Text provided:
• • •
Wednesday, June 29, 2011

How does a girl become a boy? In India, through radical surgery approved by parents

Alarabiya.net English

There are now seven million more boys than girls under six years of age in India due to sex selective abortions. (File Photo)
There are now seven million more boys than girls under six years of age in India due to sex selective abortions. (File Photo)
Parents in India desperate for a son have resorted to drastic surgeries to change their daughters’ gender.

India’s National Commission for the Protection of Child Rights has ordered the Madhya Pradesh government to investigate claims that 300 girls underwent surgeries to become boys in procedures that cost the equivalent $3,200 each. It has also asked for a list of the doctors and hospitals involved in the surgeries as well as actions taken or planned against them, according to The Times of India.

The children in question are said to be between one and five years of age, according to the Hindustan Times.

Civil society activists have reacted with outrage, with one saying the practice “has made a mockery of women in India.”
Ranjana Kumari, of the Center for Social Research said the surgical transformation of girls into boys without their informed consent was a sign of India’s growing “social madness.”

The author and feminist Taslima Nasreen in a Twitter post wrote: “Shocking! Not only do people kill unborn girls, they turn girls into boys by genitoplasty.”

She added: “Doctors who practice illegal female foeticide and genitoplasty should get life in prison.”

It is not uncommon in India, which has a population of 1.2 billion, for families to prefer boys but the lengths to which parents will go to secure a baby boy have come under attack in recent years.

Sex selective abortions have resulted in a gender balance that favors boys and there are now seven million more boys than girls under six years of age, according to The Daily Telegraph of Britain.

Activists say news of the parents changing the gender of their daughters means that girls are not safe even after birth.

Although the surgeries were performed in Indore in Madhya Pradesh, the children were operated on were from all across the country.

Physicians quoted in the investigation said they only performed “corrective surgeries” on children born with genital abnormalities, but activists said parents and physicians were incorrectly identifying the conditions in a bid to turn girls into boys.
• • •
Provided records:
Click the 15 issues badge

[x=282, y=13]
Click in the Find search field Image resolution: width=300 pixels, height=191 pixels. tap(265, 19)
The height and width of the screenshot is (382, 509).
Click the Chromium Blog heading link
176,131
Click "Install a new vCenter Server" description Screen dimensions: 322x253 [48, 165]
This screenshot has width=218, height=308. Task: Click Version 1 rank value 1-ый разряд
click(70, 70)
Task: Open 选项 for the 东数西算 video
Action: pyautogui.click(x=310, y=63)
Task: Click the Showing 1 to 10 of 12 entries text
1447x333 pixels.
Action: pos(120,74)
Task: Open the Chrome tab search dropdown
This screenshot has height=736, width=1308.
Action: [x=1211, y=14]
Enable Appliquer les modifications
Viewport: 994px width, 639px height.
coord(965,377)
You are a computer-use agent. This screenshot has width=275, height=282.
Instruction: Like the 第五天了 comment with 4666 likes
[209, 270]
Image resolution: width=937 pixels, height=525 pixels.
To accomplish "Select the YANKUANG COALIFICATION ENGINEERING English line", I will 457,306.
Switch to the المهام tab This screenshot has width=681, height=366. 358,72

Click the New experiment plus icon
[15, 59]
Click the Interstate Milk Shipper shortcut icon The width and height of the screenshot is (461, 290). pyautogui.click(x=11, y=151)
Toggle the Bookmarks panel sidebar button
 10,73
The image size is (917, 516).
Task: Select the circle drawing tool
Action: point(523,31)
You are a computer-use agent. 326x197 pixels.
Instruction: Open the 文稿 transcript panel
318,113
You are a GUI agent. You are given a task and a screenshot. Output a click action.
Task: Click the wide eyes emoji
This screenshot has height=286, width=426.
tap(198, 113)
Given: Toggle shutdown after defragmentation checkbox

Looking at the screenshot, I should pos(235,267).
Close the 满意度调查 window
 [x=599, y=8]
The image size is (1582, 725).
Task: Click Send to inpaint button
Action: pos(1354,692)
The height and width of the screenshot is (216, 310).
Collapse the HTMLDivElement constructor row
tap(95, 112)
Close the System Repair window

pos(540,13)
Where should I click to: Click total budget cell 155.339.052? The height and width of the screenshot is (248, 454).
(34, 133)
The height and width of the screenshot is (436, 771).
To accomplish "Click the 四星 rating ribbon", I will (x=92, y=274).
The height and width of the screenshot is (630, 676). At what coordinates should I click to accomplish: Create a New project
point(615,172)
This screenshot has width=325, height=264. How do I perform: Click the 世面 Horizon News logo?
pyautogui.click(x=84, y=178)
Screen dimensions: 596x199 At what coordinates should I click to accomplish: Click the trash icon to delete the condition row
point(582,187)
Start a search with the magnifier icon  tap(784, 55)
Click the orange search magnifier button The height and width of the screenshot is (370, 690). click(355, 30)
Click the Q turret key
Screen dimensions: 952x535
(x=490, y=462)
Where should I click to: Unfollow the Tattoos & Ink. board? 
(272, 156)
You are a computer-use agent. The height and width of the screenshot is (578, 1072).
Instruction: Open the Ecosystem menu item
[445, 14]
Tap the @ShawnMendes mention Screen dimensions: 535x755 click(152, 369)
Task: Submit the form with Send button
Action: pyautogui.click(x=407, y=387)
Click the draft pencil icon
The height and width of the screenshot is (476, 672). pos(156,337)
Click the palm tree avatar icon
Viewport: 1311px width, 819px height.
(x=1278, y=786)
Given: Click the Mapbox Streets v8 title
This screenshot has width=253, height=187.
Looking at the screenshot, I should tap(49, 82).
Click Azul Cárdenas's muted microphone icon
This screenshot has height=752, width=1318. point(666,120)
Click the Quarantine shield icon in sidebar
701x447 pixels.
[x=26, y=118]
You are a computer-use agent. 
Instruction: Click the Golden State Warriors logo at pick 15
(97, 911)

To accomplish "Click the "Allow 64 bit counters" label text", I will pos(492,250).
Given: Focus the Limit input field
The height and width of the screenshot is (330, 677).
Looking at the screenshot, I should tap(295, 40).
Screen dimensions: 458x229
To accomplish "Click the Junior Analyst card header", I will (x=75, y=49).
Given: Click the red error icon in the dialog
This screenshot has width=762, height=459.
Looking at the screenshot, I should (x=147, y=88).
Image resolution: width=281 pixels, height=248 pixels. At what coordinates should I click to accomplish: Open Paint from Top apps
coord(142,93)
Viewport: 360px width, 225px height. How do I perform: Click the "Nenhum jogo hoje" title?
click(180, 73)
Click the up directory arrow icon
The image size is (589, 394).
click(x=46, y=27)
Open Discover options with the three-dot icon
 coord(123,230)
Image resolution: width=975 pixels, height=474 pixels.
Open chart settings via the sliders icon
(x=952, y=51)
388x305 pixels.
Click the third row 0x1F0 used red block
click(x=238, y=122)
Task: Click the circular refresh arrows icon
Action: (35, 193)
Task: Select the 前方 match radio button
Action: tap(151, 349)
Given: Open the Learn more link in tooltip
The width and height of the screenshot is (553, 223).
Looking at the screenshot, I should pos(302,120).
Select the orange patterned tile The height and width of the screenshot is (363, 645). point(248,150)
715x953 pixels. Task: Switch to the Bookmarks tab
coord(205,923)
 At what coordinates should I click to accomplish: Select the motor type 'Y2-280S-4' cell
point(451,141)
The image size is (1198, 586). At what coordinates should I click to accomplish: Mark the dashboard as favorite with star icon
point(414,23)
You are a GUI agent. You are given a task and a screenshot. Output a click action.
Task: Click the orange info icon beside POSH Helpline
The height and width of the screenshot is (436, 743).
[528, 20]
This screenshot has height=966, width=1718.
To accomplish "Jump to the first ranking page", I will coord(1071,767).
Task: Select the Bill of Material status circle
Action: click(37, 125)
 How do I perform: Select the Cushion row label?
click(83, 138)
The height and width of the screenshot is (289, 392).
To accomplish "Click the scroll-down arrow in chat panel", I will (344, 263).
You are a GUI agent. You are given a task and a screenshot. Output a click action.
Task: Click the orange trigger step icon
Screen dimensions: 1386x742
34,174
• • •
Work task 1:
In the news article about gender surgeries in India, what was the cost of each procedure?
Work task 2:
Name every news publication that the article about gender surgeries in India attributes information to.
Work task 3:
Write a continuation of the news article about gender surgeries in India, starting after its final sentence.
The data is not needed here.

Exercise answer 1:
Each procedure cost the equivalent of $3,200.

Exercise answer 2:
The Times of India, the Hindustan Times, and The Daily Telegraph of Britain.

Exercise answer 3:
The parents of a two-year-old who had the surgery spoke to the Hindustan Times on the condition of anonymity.

“I think my child would not be confused over his gender when he grows up and can live a normal life as he would not have any memories of the surgery,” One of the parents said.

When asked about requiring the consent of a patient, a physician who performed the genitoplasty, Dr. Brijesh Lahoti, told the Hindustan Times “In India, there is no problem in performing these surgeries as only the consent from parents and an affidavit is required.”

The president of the Indian Academy of Paediatrics in Indore, Dr V P Goswami, was quoted by The Telegraph as being shocked to learn of the surgeries and said that such procedures could leave the child impotent or infertile in adulthood.

“Genitoplasty is possible on a normal baby of both the sexes but later on these organs will not grow with the hormonal influence and this will lead to their infertility as well as their impotency. It is shocking news and we will be looking into it and taking corrective measures,” he told the Telegraph. “Parents have to consider the social as well as the psychological impact of such procedures on the child.”

Leading activists have deplored the failure of education and public awareness campaigns to shift attitudes on preference for boys over girls.
“The figures are getting worse. In 2001 there were 886 girls born to every 1,000 boys in Delhi. Today there are only 866. The more educated and rich you are, the more there is killing of girls,” said Ms. Kumari who is also a leading campaigner against female foeticide.

A study conducted in 2009 revealed that 7,000 female foeticides occurred every day in India. The same study said that over the past 20 years, as many as 10 million girls had been killed by their parents either prior to their birth or immediately after.

“People don’t want to share their property or invest in girls’ education or pay dowries. It’s the greedy middle classes running after money. It is just so shocking and an outright violation of children’s rights,” said Ms. Kumari.

She told The Telegraph that the government needed to shift its focus on reminding people about how Hinduism places a great value on women. (India is constitutionally a secular country; however, there are more than 200 million Muslims in India, the second largest cohort of Muslims in the world, after Indonesia.)

“In India we say God resides in that house where there’s a woman but that has evaporated because of all this greed. We need to emphasize the spiritual wealth a girl brings to a family, but we also need to support them with financial subsidies and jobs,” she added.